The unrestrained approach to altering facts does not inhabit the Trump sphere alone, regardless of how many times the Washington press repeats it or how many misinformed, gullible, or acquiescent apologists embrace it. The Art of the Deal may have been Trump’s moniker for ill or good, but the Biden honourific appears to be the The Art of the Lie. The mendacity provides a wonderful metaphor for the Biden Presidency and the Biden legacy. So many mistruths are told, so many fallacies propagated, so many distortions presented that eventually it becomes tiresome to try to even figure out what they know is a lie and what they feel justifies their actions. Policy in the Trump era always came with the caveat of bluster and truth.

Undoubtedly, George Santos may be a relic of that era, willing to reframe his experiences to better fit his desired outcome, nonetheless telling lies to win an office. The press becoming puffed up and indignant about it recalls the efforts of those caught in the Twitter Files network who have constructed arcs of deception designed to change, if not control citizen behaviour, deliberately misinform to by-pass traditional practices, or use institutional trust to undermine independence. The Left’s comfort with collectivist conduct allows them to quash questions, bury facts, and subvert convention if it promotes their ideology. 

The press remains obdurate. On PBS’s NewsHour as recently as January 13, Jonathan Capehart (columnist for the Washington Post), one of the two panelists on Friday evenings who breaks down the week’s political news, displayed unwavering loyalty to Mr. Biden amidst his most recent problems, that of having housed classified documents, the same transgression for which Mr. Trump, say the liberal elite, must be indicted. But Mr. Capehart, like so many in the fourth estate, jumped to Biden’s defence like a wounded mother protecting its young. In the opening question from the moderator, Capehart went to great lengths to distinguish the difference between the Biden case and the Trump offense. Capehart summarized, “We are talking about 20 documents, classified documents from when Joe Biden was Vice-President of the USA. This is apples and basketballs.” 
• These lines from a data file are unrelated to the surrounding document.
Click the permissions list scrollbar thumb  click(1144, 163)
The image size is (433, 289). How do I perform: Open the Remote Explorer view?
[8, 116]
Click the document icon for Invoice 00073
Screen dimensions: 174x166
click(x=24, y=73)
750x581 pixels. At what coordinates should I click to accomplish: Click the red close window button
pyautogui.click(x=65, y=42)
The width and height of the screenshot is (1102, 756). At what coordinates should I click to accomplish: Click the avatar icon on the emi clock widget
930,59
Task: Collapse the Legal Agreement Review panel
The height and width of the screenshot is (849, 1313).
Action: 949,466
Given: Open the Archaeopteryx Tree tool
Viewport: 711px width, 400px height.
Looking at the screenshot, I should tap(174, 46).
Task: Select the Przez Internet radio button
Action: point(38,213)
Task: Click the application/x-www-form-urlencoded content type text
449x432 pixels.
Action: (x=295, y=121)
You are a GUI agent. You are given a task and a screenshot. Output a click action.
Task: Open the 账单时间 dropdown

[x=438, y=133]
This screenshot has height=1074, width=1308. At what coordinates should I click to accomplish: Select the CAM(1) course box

“Those two objects are spherical in nature and that is all they have in common.” The columnist went on to argue that the case deserved nuance, it happens a lot more than people realize, and that plenty of National Security experts and lawyers can confirm the regular misplacement of classified material. He also suggested that the Biden team acted transparently when the matter became known, while Trump defied the National Archives requests leading to the FBI search (raid?). It’s as if everyone is to take comfort from the fact that Joe Biden, having been caught for the same indiscretion, after blasting his predecessor on national TV for taking the classified material, somehow deserves commendation for admitting the obvious. Capehart leaves out the part about this coming to light a week before the mid-term elections in November and draws no parallel between the crux of the matter, the heist of classified material, and the revealing of the imprudence. 

If one believes that Donald Trump should be indicted for stealing classified documents, the same standard should be applied to Mr. Biden. Liberals and the left spout off about equity in the context of outcome and opportunity. How about some equity when applying justice between two very privileged men who have both held the highest office in the land? Maybe that is too much to ask from a cultural elite bent on applying the old maxim that every man loves justice at another man’s expense.